• [Input]:
■ ■ ■ ■

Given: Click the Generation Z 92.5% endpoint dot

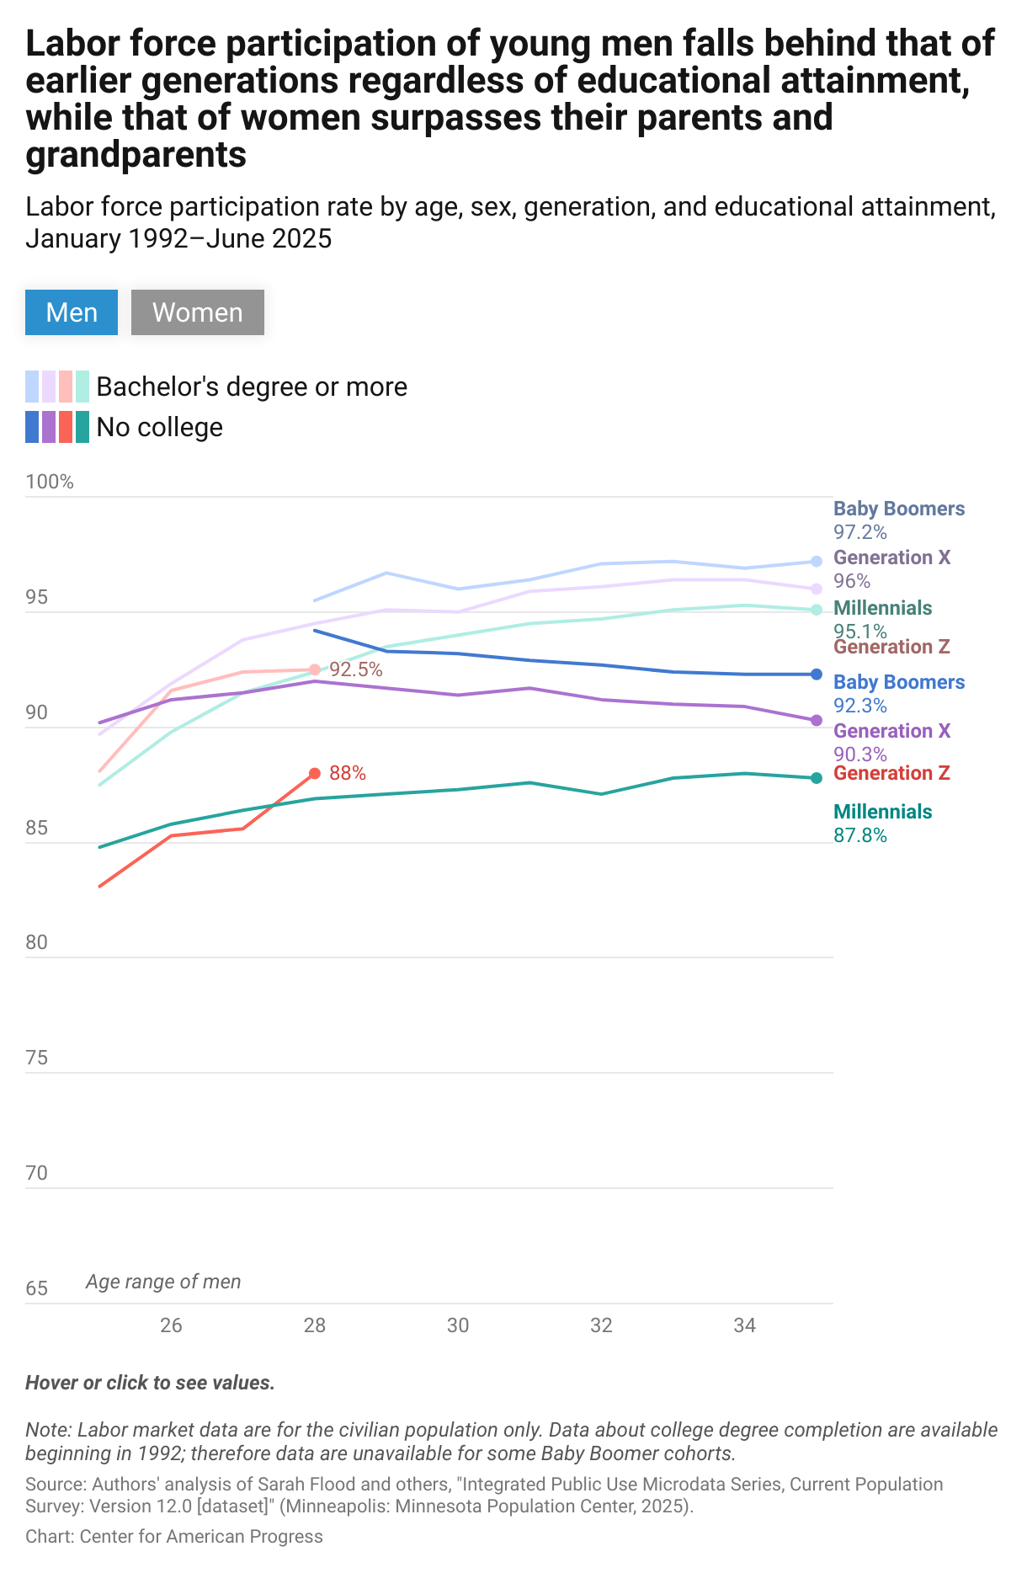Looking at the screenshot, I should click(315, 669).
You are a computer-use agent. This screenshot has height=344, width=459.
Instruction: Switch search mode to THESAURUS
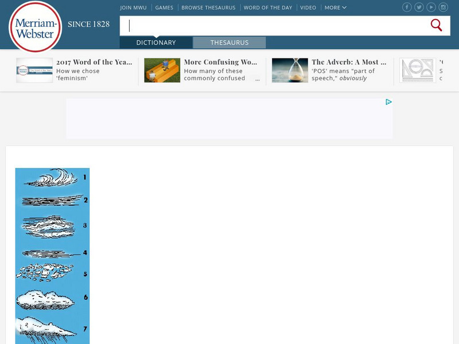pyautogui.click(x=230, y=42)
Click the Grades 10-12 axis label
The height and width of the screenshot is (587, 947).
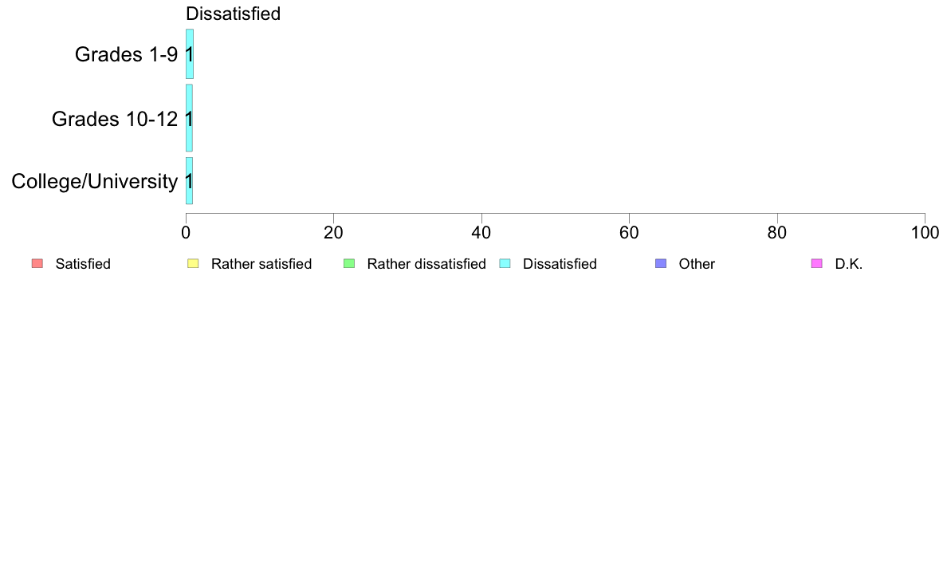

■ ■ ■ ■

Leaving out the pictures, restate the listing above exactly.

• [Task output]:
Given: Click the Generation Z 92.5% endpoint dot

Looking at the screenshot, I should click(315, 669).
You are a computer-use agent. This screenshot has height=344, width=459.
Instruction: Switch search mode to THESAURUS
pyautogui.click(x=230, y=42)
Click the Grades 10-12 axis label
The height and width of the screenshot is (587, 947).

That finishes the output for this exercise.